**ACTIVITY:** Your task is to copy every line of the records below that contains "block".

*** RECORDED INFORMATION ***

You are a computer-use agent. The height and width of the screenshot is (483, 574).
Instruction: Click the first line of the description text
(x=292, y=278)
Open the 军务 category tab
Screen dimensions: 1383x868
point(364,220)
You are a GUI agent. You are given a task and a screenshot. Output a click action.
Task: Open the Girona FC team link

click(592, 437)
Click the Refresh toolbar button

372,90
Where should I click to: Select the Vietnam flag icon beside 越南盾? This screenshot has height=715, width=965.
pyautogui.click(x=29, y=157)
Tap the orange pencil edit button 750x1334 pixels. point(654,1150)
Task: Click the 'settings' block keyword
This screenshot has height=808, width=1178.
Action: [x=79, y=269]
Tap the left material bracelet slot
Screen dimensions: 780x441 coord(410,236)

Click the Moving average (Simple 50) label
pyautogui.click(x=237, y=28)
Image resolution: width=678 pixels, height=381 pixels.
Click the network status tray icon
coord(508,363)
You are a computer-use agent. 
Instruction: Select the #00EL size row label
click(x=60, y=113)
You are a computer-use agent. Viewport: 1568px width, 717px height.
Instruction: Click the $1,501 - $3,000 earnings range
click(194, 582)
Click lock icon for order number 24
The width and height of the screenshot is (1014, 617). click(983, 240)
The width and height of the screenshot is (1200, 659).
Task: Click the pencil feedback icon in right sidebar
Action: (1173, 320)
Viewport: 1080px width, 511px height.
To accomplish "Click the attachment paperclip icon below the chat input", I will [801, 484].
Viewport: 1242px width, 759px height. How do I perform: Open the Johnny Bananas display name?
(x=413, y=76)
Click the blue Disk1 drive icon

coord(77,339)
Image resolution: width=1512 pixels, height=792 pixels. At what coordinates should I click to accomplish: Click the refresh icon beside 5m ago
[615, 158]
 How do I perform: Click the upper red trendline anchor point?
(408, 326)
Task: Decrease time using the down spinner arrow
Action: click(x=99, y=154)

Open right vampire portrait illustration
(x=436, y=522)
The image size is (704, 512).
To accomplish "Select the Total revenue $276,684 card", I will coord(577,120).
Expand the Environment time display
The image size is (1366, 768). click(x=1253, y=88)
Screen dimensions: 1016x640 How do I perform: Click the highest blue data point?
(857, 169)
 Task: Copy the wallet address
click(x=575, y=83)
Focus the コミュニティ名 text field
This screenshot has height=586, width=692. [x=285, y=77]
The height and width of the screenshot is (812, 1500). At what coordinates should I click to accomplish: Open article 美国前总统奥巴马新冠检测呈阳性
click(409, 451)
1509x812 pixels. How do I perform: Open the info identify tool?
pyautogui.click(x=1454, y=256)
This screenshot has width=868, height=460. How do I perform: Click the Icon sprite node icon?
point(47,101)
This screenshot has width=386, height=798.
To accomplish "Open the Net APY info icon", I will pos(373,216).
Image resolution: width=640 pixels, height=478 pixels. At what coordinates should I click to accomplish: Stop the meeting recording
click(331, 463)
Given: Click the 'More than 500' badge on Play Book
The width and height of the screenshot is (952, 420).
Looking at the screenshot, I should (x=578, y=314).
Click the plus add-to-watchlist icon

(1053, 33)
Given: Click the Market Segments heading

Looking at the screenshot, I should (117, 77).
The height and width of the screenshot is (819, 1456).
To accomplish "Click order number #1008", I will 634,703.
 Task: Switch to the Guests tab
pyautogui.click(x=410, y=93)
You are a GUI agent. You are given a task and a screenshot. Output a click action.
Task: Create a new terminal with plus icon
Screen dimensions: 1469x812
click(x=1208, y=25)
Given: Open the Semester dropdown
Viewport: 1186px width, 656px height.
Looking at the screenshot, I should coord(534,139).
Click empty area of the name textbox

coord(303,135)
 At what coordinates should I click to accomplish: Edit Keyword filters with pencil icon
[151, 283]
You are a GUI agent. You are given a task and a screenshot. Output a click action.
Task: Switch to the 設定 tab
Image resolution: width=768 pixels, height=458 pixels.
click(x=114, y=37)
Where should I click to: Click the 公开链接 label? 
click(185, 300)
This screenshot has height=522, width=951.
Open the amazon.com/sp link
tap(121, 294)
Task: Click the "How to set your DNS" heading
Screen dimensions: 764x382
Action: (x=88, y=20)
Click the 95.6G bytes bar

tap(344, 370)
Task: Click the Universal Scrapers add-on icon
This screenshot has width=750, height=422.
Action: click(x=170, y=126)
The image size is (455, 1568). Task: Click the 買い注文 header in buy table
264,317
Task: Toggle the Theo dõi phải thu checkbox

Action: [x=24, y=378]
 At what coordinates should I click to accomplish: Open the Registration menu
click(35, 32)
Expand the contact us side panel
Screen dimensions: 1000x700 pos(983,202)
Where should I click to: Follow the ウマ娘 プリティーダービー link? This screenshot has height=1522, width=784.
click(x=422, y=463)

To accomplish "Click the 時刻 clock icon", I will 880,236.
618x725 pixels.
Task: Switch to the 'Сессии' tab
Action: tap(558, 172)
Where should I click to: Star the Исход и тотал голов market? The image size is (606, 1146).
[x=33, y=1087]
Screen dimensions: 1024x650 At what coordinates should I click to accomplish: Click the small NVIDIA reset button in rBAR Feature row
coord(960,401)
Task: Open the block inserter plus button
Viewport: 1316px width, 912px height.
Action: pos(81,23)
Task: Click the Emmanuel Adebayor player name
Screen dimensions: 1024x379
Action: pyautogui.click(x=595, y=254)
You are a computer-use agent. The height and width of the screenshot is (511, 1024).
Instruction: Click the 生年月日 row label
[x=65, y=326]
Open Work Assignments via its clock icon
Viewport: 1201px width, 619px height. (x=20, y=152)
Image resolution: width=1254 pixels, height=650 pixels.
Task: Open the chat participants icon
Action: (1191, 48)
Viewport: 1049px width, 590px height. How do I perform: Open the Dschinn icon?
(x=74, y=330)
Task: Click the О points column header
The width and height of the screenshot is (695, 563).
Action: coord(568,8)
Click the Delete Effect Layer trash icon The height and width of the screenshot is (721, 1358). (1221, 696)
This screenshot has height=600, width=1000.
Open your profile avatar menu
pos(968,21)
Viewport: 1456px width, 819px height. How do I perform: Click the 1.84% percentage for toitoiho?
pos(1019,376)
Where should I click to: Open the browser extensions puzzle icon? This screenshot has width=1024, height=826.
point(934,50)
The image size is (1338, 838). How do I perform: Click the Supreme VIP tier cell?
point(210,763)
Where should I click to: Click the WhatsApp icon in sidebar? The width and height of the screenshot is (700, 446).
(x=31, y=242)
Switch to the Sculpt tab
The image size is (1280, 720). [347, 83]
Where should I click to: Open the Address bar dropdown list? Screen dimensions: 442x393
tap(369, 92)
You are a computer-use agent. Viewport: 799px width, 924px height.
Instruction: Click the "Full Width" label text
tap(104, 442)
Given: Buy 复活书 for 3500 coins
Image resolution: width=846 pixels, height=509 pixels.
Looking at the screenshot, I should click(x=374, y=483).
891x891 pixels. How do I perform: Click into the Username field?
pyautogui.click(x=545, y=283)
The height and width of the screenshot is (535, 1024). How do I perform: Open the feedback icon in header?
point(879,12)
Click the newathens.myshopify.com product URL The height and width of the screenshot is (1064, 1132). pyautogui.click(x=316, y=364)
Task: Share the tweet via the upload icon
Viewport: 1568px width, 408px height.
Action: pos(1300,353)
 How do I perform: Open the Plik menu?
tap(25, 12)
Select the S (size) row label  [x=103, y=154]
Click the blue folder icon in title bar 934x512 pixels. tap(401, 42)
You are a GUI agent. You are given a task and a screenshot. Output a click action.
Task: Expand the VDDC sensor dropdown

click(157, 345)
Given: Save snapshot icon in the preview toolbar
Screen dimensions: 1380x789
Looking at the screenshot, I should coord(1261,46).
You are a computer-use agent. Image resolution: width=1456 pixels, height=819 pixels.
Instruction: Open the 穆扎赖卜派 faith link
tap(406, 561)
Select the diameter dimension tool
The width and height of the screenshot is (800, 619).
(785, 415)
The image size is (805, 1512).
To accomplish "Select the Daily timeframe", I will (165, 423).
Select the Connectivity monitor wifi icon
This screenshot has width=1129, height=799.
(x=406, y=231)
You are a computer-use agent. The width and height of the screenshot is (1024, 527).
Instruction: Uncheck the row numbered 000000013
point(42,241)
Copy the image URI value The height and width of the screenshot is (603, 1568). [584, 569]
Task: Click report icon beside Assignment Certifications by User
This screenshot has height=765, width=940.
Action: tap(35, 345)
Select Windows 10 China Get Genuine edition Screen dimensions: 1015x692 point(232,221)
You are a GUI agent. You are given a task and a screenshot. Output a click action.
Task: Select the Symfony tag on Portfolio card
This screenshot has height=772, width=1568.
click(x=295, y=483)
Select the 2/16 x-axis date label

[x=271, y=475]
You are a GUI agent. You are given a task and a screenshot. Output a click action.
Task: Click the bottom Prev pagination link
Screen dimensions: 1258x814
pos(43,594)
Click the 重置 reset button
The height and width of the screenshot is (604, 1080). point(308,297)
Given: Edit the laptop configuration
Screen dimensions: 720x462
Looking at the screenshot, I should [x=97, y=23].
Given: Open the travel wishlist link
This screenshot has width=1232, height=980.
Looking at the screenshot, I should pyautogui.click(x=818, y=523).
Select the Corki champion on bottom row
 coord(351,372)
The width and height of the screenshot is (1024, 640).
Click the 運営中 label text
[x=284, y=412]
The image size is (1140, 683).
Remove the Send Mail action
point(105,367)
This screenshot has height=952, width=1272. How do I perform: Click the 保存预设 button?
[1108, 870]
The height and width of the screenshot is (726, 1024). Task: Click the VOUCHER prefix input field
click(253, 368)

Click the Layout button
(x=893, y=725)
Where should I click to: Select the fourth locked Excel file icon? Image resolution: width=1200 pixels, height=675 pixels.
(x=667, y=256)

*** End of RECORDED INFORMATION ***

**ANSWER TO THIS PROBLEM:**
Task: Click the 'settings' block keyword
Task: Open the block inserter plus button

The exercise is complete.